> **WHAT YOU NEED TO DO**:
Only the lines below starting at the one containing "Image resolution: width=435" and ending at the one containing "This screenshot has height=752, width=1534." belong in the answer, each copied exactly.

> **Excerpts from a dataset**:
+===+

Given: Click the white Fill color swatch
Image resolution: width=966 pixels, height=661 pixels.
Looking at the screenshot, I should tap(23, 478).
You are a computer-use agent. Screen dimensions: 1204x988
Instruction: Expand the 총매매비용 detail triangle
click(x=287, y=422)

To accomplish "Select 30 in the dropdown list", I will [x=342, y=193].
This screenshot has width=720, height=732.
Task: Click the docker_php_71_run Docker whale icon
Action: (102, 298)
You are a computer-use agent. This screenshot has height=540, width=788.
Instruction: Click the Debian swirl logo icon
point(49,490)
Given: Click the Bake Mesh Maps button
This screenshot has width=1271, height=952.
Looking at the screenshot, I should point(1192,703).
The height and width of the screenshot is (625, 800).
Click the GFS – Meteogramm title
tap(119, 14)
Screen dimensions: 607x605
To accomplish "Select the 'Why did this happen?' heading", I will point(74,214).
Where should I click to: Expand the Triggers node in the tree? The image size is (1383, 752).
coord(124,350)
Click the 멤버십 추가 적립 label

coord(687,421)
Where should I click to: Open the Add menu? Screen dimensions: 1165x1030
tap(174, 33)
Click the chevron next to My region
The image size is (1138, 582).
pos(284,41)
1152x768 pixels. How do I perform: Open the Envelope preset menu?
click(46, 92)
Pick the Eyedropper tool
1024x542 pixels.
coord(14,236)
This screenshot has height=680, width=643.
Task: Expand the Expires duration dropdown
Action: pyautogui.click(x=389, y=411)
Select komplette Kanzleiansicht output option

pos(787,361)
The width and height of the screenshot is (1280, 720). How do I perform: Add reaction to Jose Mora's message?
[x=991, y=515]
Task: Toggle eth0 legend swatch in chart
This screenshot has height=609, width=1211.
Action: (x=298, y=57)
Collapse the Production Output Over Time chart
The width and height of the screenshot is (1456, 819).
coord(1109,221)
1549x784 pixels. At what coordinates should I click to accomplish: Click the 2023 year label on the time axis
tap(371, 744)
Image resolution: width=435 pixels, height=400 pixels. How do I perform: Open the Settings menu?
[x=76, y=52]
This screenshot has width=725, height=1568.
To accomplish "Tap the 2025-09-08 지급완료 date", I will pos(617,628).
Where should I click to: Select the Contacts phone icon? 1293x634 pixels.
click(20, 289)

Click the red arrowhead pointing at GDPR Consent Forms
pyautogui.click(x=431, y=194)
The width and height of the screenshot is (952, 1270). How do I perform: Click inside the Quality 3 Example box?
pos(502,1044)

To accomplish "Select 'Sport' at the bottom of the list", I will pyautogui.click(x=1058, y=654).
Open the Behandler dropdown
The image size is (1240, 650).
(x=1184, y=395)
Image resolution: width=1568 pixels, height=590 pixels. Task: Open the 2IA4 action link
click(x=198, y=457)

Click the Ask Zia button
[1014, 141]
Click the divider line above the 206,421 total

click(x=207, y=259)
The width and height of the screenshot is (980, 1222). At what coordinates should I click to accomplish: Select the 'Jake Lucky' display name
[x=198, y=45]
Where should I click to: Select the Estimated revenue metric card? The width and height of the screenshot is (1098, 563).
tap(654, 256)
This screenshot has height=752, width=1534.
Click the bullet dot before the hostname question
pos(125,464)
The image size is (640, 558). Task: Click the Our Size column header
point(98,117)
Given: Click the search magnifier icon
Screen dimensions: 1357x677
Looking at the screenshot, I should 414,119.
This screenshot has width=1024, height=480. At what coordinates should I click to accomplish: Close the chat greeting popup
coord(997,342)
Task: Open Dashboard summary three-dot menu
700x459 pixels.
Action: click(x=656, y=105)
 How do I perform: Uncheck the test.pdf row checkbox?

+===+

> **RESULT FOR THIS EXERCISE**:
Image resolution: width=435 pixels, height=400 pixels. How do I perform: Open the Settings menu?
[x=76, y=52]
This screenshot has width=725, height=1568.
To accomplish "Tap the 2025-09-08 지급완료 date", I will pos(617,628).
Where should I click to: Select the Contacts phone icon? 1293x634 pixels.
click(20, 289)

Click the red arrowhead pointing at GDPR Consent Forms
pyautogui.click(x=431, y=194)
The width and height of the screenshot is (952, 1270). How do I perform: Click inside the Quality 3 Example box?
pos(502,1044)

To accomplish "Select 'Sport' at the bottom of the list", I will pyautogui.click(x=1058, y=654).
Open the Behandler dropdown
The image size is (1240, 650).
(x=1184, y=395)
Image resolution: width=1568 pixels, height=590 pixels. Task: Open the 2IA4 action link
click(x=198, y=457)

Click the Ask Zia button
[1014, 141]
Click the divider line above the 206,421 total

click(x=207, y=259)
The width and height of the screenshot is (980, 1222). At what coordinates should I click to accomplish: Select the 'Jake Lucky' display name
[x=198, y=45]
Where should I click to: Select the Estimated revenue metric card? The width and height of the screenshot is (1098, 563).
tap(654, 256)
This screenshot has height=752, width=1534.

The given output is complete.